Task ->
Keep to one stretch of the data below, the lines from the one with "Task: Pin the Start Page tab" up to and including the one with "The height and width of the screenshot is (723, 1285).", and return that stretch exactly.

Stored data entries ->
-- Opening Marker --

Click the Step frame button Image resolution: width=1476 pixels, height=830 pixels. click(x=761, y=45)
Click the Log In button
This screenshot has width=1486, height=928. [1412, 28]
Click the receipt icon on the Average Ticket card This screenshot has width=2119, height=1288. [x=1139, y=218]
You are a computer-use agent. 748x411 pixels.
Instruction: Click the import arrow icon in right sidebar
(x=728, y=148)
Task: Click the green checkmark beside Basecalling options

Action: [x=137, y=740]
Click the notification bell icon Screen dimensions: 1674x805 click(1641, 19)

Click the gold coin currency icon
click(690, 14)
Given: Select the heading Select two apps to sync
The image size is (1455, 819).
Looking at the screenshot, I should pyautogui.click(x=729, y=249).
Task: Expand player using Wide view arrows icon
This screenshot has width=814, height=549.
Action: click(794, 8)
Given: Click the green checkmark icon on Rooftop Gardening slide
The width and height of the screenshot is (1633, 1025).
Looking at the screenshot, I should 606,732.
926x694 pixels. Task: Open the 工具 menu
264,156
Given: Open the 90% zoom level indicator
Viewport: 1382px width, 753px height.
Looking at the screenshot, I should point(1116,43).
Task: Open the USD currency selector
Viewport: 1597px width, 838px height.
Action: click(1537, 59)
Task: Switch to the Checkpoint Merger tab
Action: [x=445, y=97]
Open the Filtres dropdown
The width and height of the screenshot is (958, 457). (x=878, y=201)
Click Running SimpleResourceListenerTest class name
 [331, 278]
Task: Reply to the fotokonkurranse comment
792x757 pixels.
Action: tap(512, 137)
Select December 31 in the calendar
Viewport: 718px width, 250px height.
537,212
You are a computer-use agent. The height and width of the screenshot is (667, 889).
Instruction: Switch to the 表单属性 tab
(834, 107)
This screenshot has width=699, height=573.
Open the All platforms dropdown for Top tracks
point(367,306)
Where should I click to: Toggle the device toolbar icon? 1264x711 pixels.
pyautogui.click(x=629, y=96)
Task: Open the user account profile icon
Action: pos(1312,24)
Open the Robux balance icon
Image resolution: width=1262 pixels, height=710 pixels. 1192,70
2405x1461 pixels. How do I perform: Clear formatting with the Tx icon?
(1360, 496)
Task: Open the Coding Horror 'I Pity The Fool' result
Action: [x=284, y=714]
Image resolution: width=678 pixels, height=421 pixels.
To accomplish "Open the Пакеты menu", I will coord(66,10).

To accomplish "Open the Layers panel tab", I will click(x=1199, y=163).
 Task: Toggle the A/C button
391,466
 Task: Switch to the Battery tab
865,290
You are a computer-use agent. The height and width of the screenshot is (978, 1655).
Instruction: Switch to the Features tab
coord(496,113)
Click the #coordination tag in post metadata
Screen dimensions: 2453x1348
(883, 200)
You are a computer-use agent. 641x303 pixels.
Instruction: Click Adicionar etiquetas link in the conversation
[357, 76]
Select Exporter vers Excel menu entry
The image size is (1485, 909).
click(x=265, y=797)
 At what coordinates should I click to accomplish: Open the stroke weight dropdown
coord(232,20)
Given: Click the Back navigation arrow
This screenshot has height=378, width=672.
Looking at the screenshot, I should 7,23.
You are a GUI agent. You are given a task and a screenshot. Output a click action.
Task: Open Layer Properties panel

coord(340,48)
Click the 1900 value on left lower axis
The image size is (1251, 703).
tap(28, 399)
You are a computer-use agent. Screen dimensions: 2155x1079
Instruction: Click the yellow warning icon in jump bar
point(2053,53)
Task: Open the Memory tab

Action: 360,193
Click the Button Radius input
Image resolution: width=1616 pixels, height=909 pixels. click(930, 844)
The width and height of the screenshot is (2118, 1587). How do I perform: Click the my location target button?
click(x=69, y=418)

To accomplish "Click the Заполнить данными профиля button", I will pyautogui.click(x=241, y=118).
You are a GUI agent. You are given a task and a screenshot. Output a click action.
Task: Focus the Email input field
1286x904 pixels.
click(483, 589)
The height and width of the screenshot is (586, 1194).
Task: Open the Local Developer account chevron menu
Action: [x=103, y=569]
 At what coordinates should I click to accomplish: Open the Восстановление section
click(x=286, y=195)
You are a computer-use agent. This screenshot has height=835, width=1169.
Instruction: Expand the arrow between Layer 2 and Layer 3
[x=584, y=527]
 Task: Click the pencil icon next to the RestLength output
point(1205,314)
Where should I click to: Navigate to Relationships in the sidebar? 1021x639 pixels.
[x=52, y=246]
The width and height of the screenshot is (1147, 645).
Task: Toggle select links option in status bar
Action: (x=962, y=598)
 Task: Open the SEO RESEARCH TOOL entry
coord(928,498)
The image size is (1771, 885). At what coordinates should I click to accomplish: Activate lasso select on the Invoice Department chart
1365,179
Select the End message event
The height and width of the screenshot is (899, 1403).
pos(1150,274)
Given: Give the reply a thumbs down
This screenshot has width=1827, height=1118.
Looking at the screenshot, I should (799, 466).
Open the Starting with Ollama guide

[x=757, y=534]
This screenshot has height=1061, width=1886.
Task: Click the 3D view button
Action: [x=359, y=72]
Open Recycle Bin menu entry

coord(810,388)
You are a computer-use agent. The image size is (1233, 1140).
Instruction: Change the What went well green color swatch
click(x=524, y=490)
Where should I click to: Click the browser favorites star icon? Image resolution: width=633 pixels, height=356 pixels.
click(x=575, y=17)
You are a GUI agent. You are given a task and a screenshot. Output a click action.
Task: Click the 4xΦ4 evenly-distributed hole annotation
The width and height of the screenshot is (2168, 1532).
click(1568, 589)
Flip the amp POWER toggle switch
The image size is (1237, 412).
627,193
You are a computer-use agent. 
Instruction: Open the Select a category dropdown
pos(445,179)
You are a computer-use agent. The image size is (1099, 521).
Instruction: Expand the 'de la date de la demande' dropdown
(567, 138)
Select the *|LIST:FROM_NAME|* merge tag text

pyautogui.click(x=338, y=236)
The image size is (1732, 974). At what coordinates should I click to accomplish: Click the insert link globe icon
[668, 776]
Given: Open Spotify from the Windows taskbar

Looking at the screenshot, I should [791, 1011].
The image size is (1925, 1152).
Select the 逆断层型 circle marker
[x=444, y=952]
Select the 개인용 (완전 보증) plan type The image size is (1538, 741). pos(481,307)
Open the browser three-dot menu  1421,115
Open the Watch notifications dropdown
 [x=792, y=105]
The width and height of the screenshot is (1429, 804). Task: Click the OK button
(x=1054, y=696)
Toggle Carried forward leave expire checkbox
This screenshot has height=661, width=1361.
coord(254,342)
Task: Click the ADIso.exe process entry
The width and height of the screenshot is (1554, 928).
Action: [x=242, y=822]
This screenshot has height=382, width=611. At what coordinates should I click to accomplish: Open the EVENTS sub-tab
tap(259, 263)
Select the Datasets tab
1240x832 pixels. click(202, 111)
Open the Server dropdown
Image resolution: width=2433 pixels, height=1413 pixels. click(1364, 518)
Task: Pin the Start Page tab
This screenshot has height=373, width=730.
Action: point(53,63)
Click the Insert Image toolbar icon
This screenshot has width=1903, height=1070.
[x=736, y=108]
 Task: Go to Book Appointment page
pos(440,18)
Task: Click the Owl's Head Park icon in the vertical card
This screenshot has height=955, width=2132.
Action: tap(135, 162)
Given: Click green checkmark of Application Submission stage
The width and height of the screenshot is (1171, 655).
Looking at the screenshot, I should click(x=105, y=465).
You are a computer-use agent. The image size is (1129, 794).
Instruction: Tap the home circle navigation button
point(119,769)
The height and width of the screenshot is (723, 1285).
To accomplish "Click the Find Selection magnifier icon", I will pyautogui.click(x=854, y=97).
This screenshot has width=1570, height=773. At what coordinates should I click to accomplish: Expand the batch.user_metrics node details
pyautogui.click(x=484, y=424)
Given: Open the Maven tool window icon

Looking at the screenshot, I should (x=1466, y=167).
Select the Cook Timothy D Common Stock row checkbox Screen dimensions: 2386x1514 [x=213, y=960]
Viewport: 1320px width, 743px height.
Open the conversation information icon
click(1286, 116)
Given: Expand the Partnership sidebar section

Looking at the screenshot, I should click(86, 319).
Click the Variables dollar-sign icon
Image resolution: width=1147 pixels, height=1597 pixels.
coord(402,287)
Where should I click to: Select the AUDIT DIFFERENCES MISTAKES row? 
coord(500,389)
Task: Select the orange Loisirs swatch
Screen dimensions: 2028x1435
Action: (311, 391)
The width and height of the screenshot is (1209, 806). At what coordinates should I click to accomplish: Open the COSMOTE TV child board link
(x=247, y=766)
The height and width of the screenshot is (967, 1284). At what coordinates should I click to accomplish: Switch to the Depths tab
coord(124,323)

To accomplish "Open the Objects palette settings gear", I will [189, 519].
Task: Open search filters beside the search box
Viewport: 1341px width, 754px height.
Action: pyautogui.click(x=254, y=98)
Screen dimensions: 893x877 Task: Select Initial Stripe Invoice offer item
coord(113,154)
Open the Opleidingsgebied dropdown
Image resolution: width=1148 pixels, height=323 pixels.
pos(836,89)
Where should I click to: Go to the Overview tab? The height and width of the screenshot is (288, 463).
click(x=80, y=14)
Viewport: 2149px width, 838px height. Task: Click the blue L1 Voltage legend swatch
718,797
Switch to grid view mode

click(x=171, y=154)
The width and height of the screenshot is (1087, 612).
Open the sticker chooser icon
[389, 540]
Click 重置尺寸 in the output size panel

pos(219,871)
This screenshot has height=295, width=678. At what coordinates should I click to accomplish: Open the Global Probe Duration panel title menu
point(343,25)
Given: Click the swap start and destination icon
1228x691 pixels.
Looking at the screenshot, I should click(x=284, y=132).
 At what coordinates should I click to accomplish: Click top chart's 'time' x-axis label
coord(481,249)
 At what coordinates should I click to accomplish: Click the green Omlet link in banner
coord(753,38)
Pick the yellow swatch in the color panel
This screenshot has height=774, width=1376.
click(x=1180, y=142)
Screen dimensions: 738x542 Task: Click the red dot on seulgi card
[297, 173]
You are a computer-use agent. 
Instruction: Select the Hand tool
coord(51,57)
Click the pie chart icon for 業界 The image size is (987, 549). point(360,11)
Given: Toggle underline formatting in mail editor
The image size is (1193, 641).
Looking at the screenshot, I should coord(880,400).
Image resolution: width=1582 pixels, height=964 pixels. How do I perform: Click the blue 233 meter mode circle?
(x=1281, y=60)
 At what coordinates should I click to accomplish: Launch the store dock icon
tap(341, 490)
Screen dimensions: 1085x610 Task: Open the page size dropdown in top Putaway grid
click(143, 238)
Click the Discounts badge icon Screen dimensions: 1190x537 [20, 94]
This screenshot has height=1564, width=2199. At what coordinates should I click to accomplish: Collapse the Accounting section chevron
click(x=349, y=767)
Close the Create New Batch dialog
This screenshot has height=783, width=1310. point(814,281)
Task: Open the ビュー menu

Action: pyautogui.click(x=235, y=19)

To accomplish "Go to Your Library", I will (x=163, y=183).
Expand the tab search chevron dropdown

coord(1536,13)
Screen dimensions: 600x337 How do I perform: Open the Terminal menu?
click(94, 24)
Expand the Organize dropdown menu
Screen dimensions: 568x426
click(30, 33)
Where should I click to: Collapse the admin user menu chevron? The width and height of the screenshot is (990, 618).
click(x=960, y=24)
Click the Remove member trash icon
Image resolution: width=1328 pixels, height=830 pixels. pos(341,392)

-- Closing Marker --

Task answer ->
Task: Pin the Start Page tab
This screenshot has height=373, width=730.
Action: point(53,63)
Click the Insert Image toolbar icon
This screenshot has width=1903, height=1070.
[x=736, y=108]
 Task: Go to Book Appointment page
pos(440,18)
Task: Click the Owl's Head Park icon in the vertical card
This screenshot has height=955, width=2132.
Action: tap(135, 162)
Given: Click green checkmark of Application Submission stage
The width and height of the screenshot is (1171, 655).
Looking at the screenshot, I should click(x=105, y=465).
You are a computer-use agent. The image size is (1129, 794).
Instruction: Tap the home circle navigation button
point(119,769)
The height and width of the screenshot is (723, 1285).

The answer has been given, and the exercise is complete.